Guernica is a large painting that was created by Pablo Picasso in 1937. The artwork is regarded as one of Picasso’s most popular paintings due to its powerful meaning and symbolism. It is supposed to depict the violence and chaos that occurred during the bombing of Guernica, Spain, on April 26, 1937, right at the peak of the Spanish Civil War. The painting was first displayed and showcased at the 1937 Paris International Exposition, and it would move around the world for people to know more about the Spanish Civil War. The funds that they have accumulated throughout the world tour were given to the war relief organizations in Spain. What inspired Picasso to paint an abstract depiction of the bombing? The answer can be found as we take a look at the interesting origins of Guernica.
The Spanish Republican government commissioned Picasso to create a large mural in January 1937, and the artwork was planned to be displayed at the 1937 Paris World’s Fair. The commission was given to Picasso during the time when he was living in Paris and had not visited Spain since 1934.
Picasso was not interested in creating or finishing the project, and the ideas that he came up with were only a depiction of his studio at Rue des Grands Augustins. However, when he heard about the bombing of Guernica by Nazi Germany (by the request of the Spanish Nationalists) on April 26, 1973, he was immediately inspired to do a mural based on the tragic event. The same idea was also recommended to Picasso by his dear friend, a Spanish poet named Juan Larrea. Unable to actually picture what happened during the bombing, he read an eyewitness account written by war correspondent George Steer and published on The Times on April 28. From then on, Picasso was fueled with both inspiration and anger to create the imagery of the mural.
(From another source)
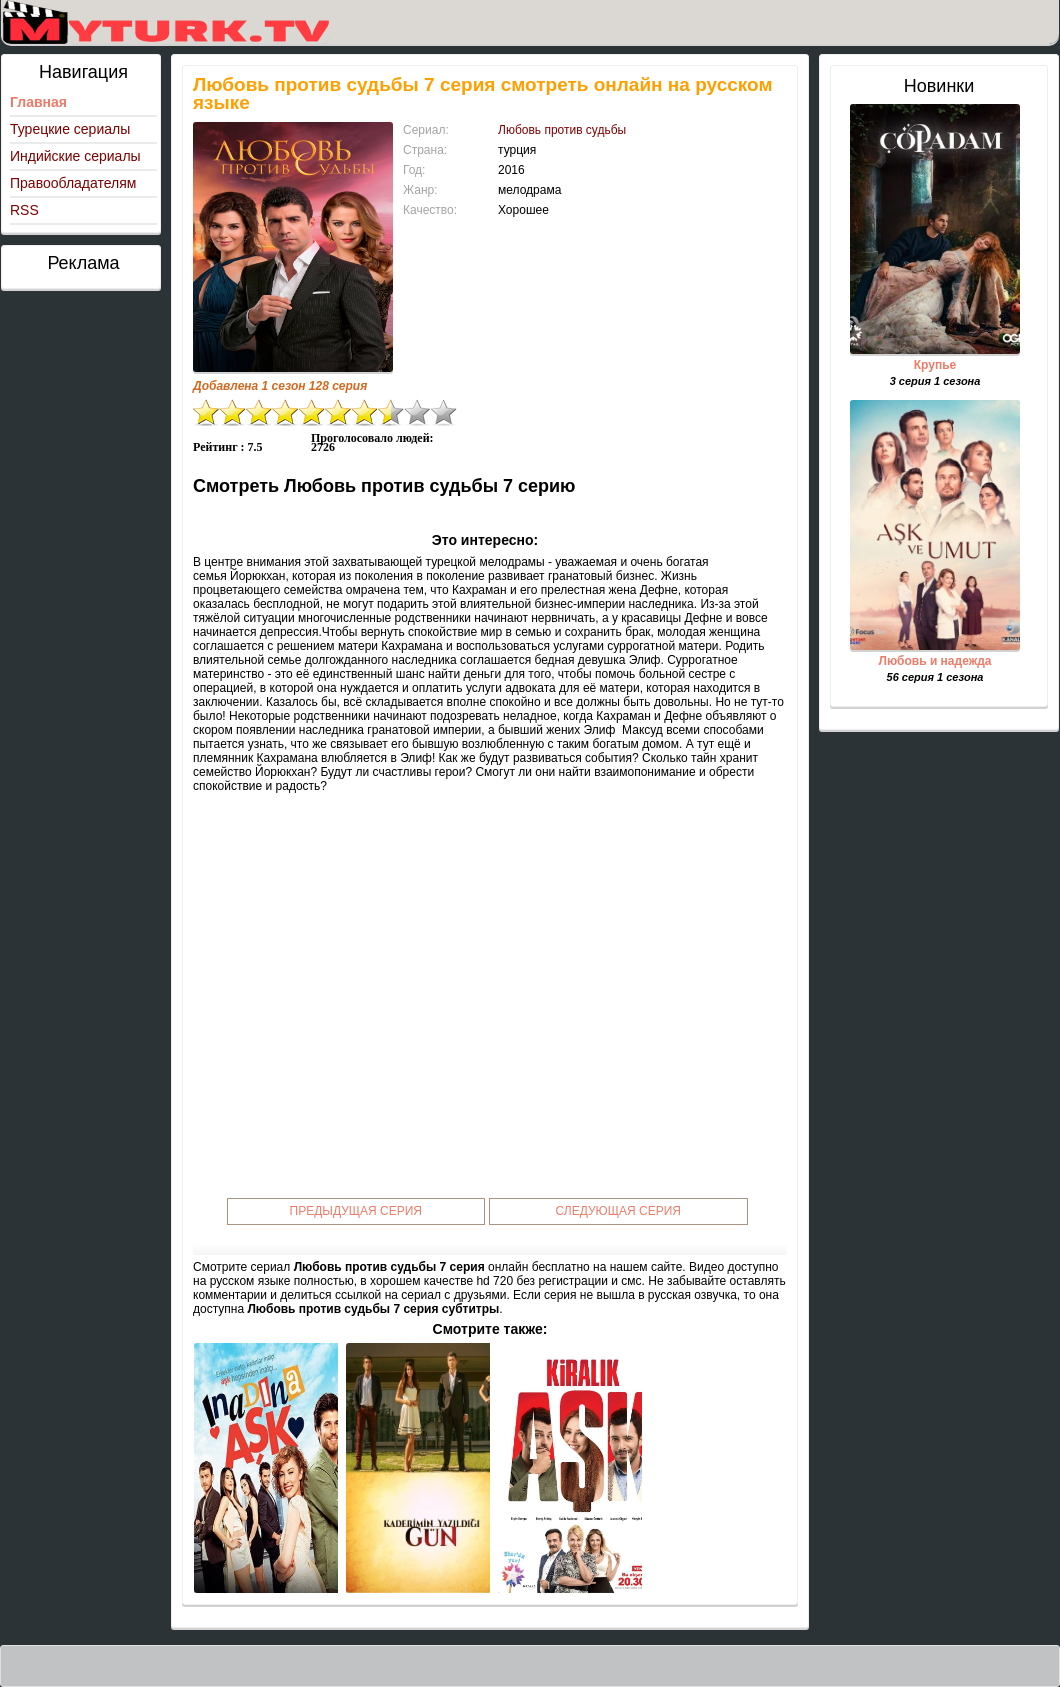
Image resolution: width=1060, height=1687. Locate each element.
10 (444, 412)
The artwork was painted using a matte house paint that was requested by Picasso to an unknown paint company. Picasso specifically requested matte paint since he wanted the least possible gloss for the painting. When Picasso created most of his paintings, he usually doesn’t allow people to visit him whenever he is working. However, for Guernica, he asked several of his popular friends to take a look at his progress and see if they can add anything to it. Some believed that allowing popular visitors in the studio was Picasso’s way to raise publicity for both the painting and the bombing.
Picasso took 35 days to finish the painting, which was quite an amazing feat given the artwork’s size (137.4 inches tall and 305.5 inches wide).
When you take a closer look at the painting, you will find various figures that have unproportioned body parts. On the left, you will see a bull’s head located on top of the crying woman who seems to be grieving over her dead child. At the center, you will be able to notice a horse that is screaming in agony while there is a hole on its side. A soldier, whose body has been dismembered possibly due to the impact of the bomb’s blast, is seen at the bottom of the horse.
Witnessing the agony of the horse is a woman’s head located at the upper right. The elongated arm that is holding a lamp seems to belong to the said woman. Another woman is seen at the bottom staring at the light produced by the lamp. The final visible figure on the far right is a woman that seems to be unable to open a door while she is being engulfed in flames.
All of these figures are supposed to represent the suffering that was experienced by the people and animals who died or were injured during the bombing of Guernica. The black, white, and gray paint that Picasso used further emphasizes the somber tone of the painting. Many art experts tried to interpret the painting with different meanings and symbolisms, but Picasso ultimately countered their interpretations by saying that it was not his intention to give meaning to the painting, and he only painted the figures based on what he felt whenever he thinks about the tragic bombing.
When Guernica was presented at the Paris Exhibition in 1937, it didn’t receive much praise, as the ones who commissioned it, along with the visitors of the exhibition, wanted to see a more traditional painting that is easier to decipher and understand. However, when it was toured around Europe in 1938 by Paul Rosenberg, Picasso’s friend and longtime dealer for his art, it was received with critical acclaim. The success of the European tour allowed Rosenberg to move the painting to the United States in 1939. From then on, it has garnered popularity among the media, and it soon appeared in various newspapers and magazines in the early 1940s.
Picasso kept a photo of Guernica when he was still living in Paris during World War II, and it was believed that the photo was supposed to remind him of the bombing and how he felt after he heard about it. When a German officer came to visit him, the soldier allegedly saw the photo and asked Picasso, “Did you do that?” Picasso answered, “No, you did.”